We all know that girl. We grew up being terrorised by the thick-as-a-slice-of-bread layer of Rama that her polony sandwiches instilled while we reassembled the overturned remnants of our grated polony sandwiches before her gaze, head bowed in shame hoping she didn’t notice. She represents somewhat of an oppressive aspiration that can only be pursued through the suspension of self. She is an imaginary policing construct and she needs to wait as we use the undesirable debris of polony and breadcrumbs to re-imagine the many different ways our sandwich can exist. WaitLorraine Siyakaka.
Why do you think identity and gender politics are such a hot topic in international art, fashion and media right now?
It’s a mystery why it is such a hot topic right now because sexual identity has existed with the same diversity for ages. It’s being regarded with a laughable sense of newness now, because perhaps, without the Internet it would be difficult for one to expose oneself to the many different identities. The Internet has given us the humanising virtue of representing ourselves in the way we see ourselves.
Are young queer voices being heard in South Africa?
There is definitely a lack of visibility and the right representation in terms of how we are often presented in popular media; if it’s not some shit sitcom on SABC1 presenting a caricature of a garish township gay, it’s Model-C misogynoir VUZU promoting conflict between Vintage Cru and Bujy. Our stories are never allowed the platform to be expressed by us, which has been an inspiration behind us opening a Facebook page and Tumblr where we profile young black queer artists to tell their stories.
How have the Internet and social media and publishing platforms like Tumblr affected the way young people communicate, shape and express their identities and thoughts?
Social media and Tumblr have allowed for a global exchange that is very empowering for young people.
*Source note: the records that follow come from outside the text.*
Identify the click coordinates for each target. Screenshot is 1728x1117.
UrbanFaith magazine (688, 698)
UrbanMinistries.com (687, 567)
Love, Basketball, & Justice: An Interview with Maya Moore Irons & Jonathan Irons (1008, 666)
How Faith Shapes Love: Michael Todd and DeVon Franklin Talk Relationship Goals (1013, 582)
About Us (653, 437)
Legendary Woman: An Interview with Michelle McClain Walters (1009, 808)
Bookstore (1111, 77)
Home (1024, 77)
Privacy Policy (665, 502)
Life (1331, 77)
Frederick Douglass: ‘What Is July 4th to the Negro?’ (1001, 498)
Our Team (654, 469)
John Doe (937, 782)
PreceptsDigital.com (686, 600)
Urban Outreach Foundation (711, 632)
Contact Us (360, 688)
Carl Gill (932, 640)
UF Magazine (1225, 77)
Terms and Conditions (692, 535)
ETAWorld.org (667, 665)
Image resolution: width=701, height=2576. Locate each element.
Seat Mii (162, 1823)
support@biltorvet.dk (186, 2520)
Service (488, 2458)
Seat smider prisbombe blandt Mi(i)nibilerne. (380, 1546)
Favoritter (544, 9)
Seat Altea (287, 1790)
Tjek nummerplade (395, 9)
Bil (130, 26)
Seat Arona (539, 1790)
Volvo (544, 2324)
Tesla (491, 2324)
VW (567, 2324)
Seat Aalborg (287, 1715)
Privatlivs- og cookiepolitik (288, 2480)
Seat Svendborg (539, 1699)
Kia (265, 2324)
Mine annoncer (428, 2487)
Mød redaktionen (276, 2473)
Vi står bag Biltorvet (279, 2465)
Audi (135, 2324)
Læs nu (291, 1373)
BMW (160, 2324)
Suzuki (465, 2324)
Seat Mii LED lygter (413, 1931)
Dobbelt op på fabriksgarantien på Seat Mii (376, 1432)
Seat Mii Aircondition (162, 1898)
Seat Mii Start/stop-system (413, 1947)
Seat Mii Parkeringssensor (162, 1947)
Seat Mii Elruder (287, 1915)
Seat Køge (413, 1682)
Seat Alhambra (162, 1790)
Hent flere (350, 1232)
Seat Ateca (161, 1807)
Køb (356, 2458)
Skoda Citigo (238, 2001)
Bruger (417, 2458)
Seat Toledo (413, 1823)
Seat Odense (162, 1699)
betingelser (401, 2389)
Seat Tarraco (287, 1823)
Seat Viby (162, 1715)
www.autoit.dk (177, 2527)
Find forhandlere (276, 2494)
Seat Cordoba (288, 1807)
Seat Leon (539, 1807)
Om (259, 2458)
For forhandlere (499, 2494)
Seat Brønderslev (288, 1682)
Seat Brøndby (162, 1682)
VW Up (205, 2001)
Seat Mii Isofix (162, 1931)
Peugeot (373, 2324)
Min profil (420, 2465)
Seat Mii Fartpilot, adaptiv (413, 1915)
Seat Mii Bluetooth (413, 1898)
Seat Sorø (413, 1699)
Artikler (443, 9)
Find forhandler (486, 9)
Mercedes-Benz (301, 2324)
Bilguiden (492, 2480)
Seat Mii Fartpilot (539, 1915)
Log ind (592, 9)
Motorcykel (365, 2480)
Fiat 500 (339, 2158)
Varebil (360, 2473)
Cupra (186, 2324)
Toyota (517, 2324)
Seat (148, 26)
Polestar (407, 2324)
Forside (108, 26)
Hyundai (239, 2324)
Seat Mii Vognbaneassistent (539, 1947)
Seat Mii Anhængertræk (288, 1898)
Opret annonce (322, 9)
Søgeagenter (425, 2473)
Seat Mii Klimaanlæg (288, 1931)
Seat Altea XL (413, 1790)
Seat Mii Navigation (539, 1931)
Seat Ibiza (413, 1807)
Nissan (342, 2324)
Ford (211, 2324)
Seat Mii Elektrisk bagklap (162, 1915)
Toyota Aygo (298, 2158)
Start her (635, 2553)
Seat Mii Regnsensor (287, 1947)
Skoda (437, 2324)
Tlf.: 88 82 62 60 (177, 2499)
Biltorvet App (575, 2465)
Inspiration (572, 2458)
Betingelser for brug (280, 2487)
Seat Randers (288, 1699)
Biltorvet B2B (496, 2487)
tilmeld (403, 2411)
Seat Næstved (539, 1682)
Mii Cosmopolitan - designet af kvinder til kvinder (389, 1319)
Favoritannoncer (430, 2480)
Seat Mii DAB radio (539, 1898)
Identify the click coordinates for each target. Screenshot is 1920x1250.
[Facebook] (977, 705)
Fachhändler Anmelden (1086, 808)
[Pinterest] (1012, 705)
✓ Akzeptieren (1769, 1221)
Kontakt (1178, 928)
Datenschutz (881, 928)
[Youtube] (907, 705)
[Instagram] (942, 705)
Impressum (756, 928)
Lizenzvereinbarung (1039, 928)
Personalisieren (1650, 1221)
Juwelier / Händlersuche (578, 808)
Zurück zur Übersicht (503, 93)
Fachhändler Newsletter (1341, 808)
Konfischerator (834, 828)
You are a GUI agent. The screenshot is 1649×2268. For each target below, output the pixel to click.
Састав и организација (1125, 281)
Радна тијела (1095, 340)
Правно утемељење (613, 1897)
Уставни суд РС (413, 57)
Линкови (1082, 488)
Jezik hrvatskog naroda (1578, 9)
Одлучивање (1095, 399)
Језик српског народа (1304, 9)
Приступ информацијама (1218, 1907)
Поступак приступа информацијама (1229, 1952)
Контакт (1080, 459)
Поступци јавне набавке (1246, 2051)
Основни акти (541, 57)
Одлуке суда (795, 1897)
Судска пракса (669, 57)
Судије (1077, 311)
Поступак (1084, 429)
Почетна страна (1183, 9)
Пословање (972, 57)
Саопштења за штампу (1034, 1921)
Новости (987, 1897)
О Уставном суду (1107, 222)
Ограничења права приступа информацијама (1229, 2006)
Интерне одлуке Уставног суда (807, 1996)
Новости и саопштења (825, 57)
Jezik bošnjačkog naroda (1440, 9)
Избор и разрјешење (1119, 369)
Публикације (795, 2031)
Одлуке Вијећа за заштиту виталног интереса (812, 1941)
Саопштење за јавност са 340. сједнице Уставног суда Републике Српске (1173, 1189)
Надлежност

It means that a kid from Alexandra and one from Sandton can coexist in the same realm which on a socio-political scale could mean something progressive for South Africa and on a personal level it could mean that “I choose to exist as I believe”. That is the power we believe the Internet has given to young people in this country.
What would you say characterises ‘young South Africa’ now?
StruggleciaPlease. Can you let me define growth for myself.
Who are the young creative South Africans on your radar and why?
Vusi Makatsi, Jabu Mic Jay Vilakazi, Andre Moraloki. They represent what it means to be black and queer in South Africa right now.
Where do you each see yourself in the next five to ten years?
Thato Ramaisa: I am currently enrolled as a photography student at Market Photo Workshop and hope to create a strong archival work of young black queer people and growing FAKA to an LGBTI organisation/support system.
Buyani Duma: In 5 years there will be bigger things to come.